**DOCUMENT TEXT**
#####

15 Comment

  • Probably a ham radio/scanner antenna. If you look at cars parked nearby there is likely one with “amateur radio” plates.

    • That’s my guess, too.

    • shaybee

      yep, that’s a ham radio antenna. my dad is a ham radio operator and my parents have 2 or 3 of those on the roof of their house. my mom can’t stand it!

      • My dad is Extra class, and we have one special license plate with his call sign. Mom was at her wits end with all the tech.
        We got him a nice camera for Christmas and a broken film camera for him to fix, and I haven’t seen any of the Ham stuff in 2 years.
        He still made me renew my license when it came due to expire though.

        • shaybee

          my dad tried SO hard to make me get a license when i was a kid. bought me a book and everything. i tried to like it but… no dice, haha. he also tried to teach me morse code. even bigger fail.

    • My Parent’s house has a MUCH bigger one.

#####

**SUPPLIED INFORMATION**
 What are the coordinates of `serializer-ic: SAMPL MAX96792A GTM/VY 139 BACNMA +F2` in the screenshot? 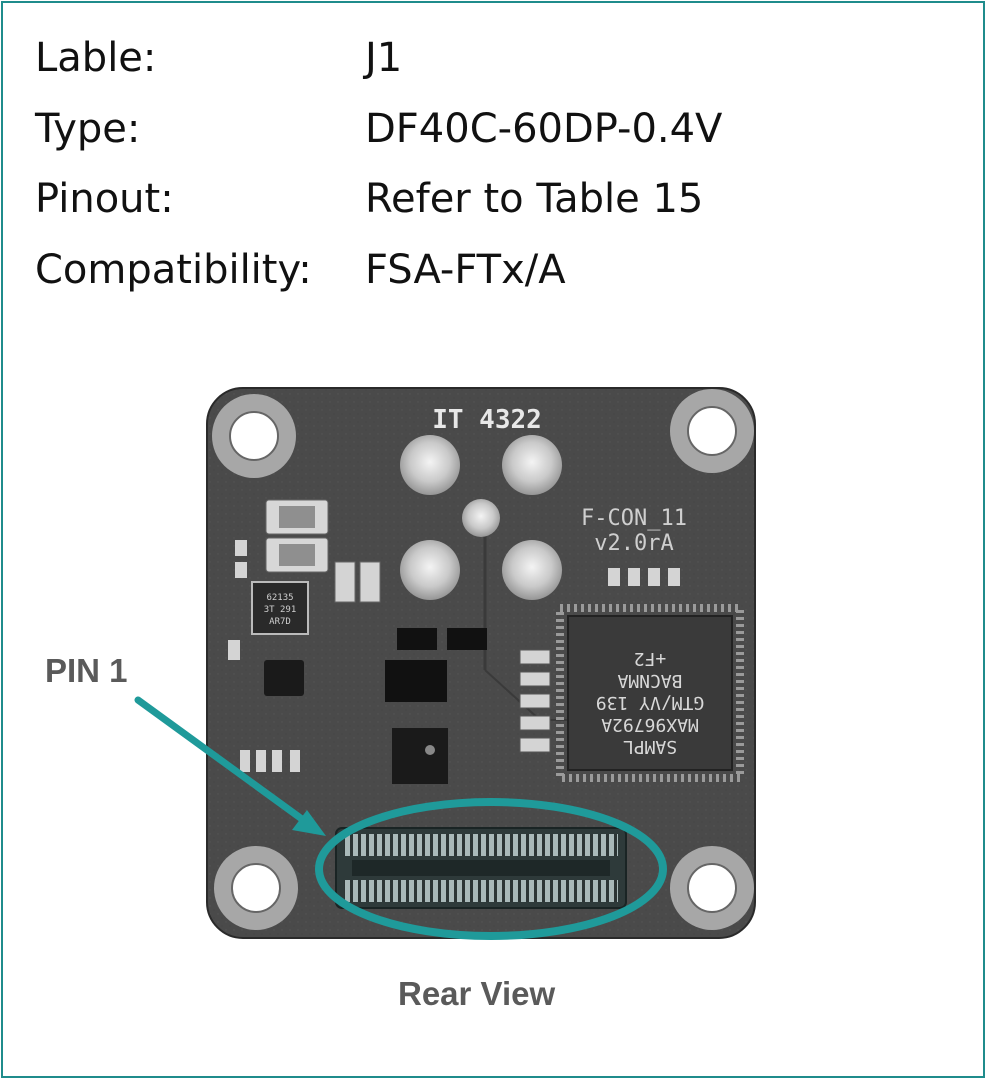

#####

**ACTIVITY**
Answer these questions from the comment thread:
1. What license class does the father who has a special license plate with his call sign hold?
2. What did that father get for Christmas?
3. Besides buying a book to encourage a license, what did shaybee's dad try to teach?
Rely only on the comment thread.

**EXERCISE SOLUTION**
1. Extra class
2. A nice camera and a broken film camera for him to fix
3. Morse code